Dutch businessman, timber merchant and yachtsman

Cornelis ("Kees") Bruynzeel Jr. (February 19, 1900 in Rotterdam – August 1. 1980 in Greece) was a Dutch businessman, timber merchant and yachtsman.

==Early years==
Bruynzeel was the son of Cornelis Bruynzeel Sr., who founded a timber factory in 1897, and Antoinette Lels. He studied in The Hague, and took several trips to the United States and Sweden to study progress in automatization and wood manufacturing. In 1920 he became manager of the family's new door factory in Zaandam. In 1922 he married Titia Verkade, granddaughter of the industrialist Ericus Gerhardus Verkade.

Bruynzeel Jr. was an avid sailor. He won the Fastnet race for the Netherlands in 1937 with his Stephens-designed yawl Zeearend ("sea eagle", the eagle being the logo of the Bruynzeel company). The Dutch designer Piet Zwart worked closely with Bruynzeel's father and his brother Willem (he designed their first kitchens) and was involved with the design of the Zeearend as well.

==Industry Pioneer==
In 1939, when the production had expanded to include floors and kitchens and the threat of World War II was causing a decline in the building industry, he considered alternatives and pioneered the development of new timber materials for the production of the Bruynzeel kitchen and for boat construction. Using a newly developed water-resistant synthetic resin glue, Bruynzeel developed a durable three-ply wood, similar to plywood, for the fabrication of external doors. Bruynzeel went on to extend the concept of the modular kitchen and with E.G. van de Stadt developed the first industrialised boat construction system in the world.
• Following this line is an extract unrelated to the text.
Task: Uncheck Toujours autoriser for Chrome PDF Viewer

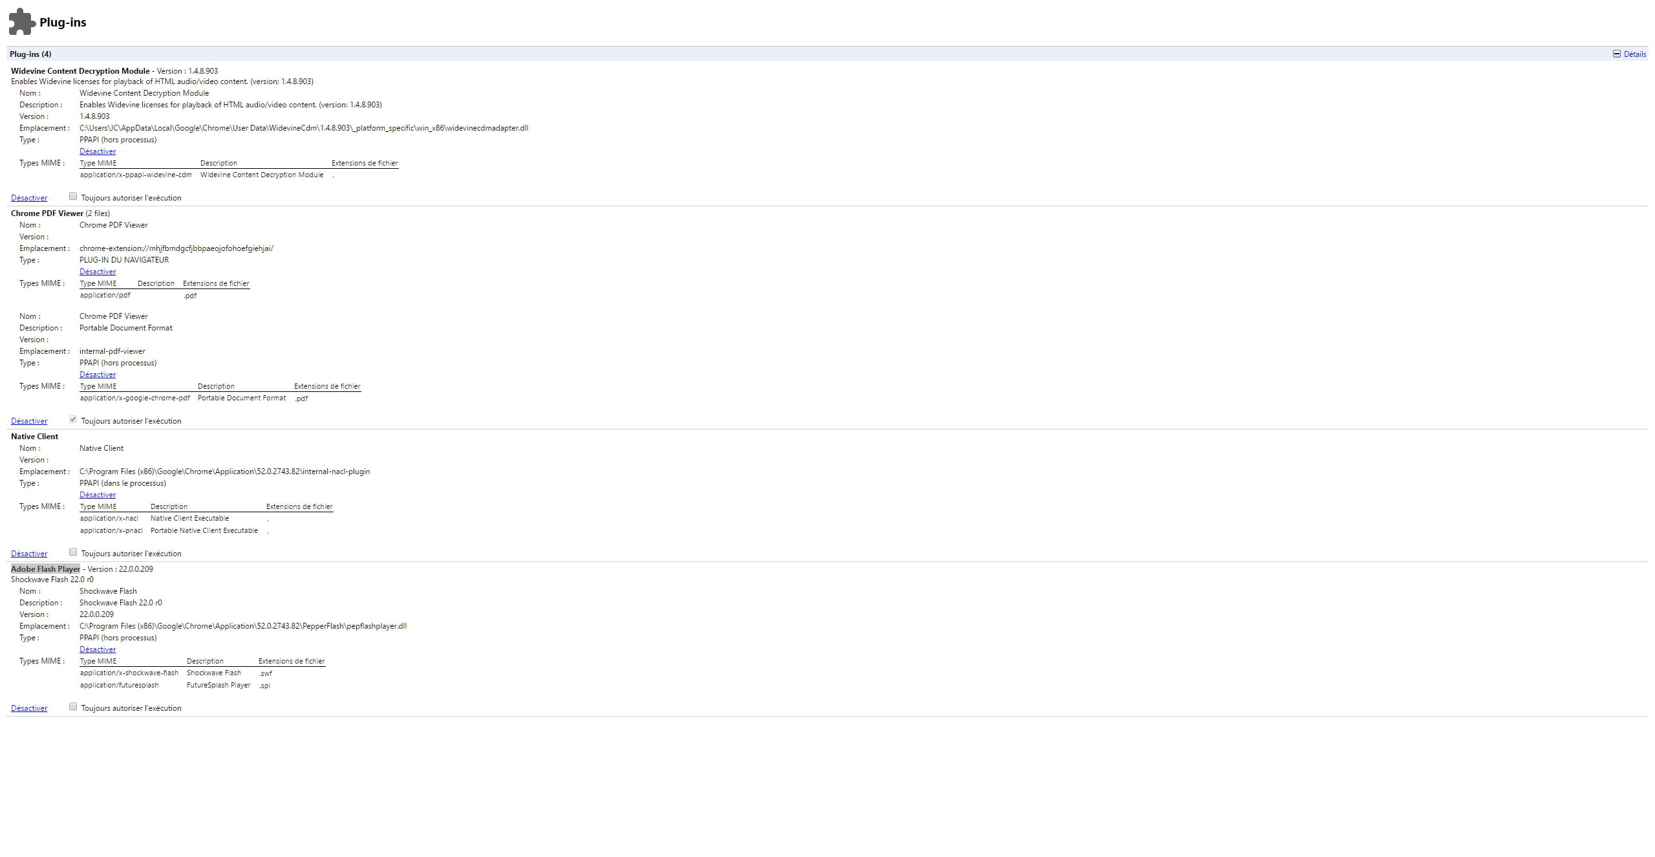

Today Bruynzeel Multipanel Int. B.V., as it was later renamed, is a leading timber company that specialises in marine and construction timber, with distribution throughout Europe, North America and the Caribbean, amongst others. The Bruynzeel name also lives on as a shelving brand of the Swedish Altor Equity Partners.

==South Africa==
In 1956 Kees Bruynzeel Jr. moved to South Africa, where he owned and operated a company Bruply Doors, including a factory at Stellenbosch. Bruynzeel's South African timber operations now comprise PG Bison and are controlled by Steinhoff Africa.
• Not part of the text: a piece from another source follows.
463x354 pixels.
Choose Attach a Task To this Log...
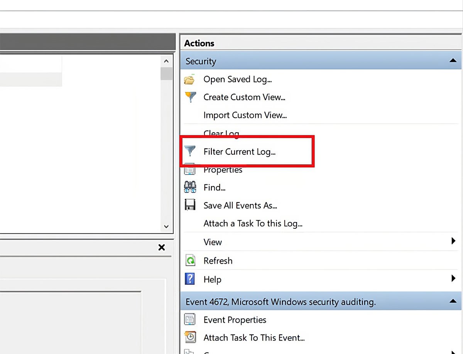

In 1962, Bruynzeel built a house in Stellenbosch, that was controversial considering the conservative architecture of the time. The roof of the house is shaped like a hyperbolic paraboloid, and is constructed using teak rafters and lined with yellowwood. It was designed by architect Aart Bijl.

==Sailing==
Bruynzeel continued sailing and winning races. In the 1937 Fastnet Race "Zeearend" was winner overall.
In the Fastnet 1951 Race, "Zeevalk" wasklasse winner and 2. overall.
"Stormvogel" was first to finish in the 1961 Fastnet, the 1962 Buenos Aires-Rio race, the 1964 Burmuda race, the 1965 Sydney to Hobart Yacht Race, the 1966 China Sea Race, and the 1967 Trans-Pacific Race (Los Angeles-to-Hawaii Transpac race with the boat Stormvogel ("Stormbird" or the Shearwater), after coming in a close second in 1965. In 1973, aged 72, Bruynzeel took both line and overall handicap honours in the Cape to Rio Yacht Race in his boat Stormy; his progress was followed with keen interest, since he had suffered three heart attacks in the previous year.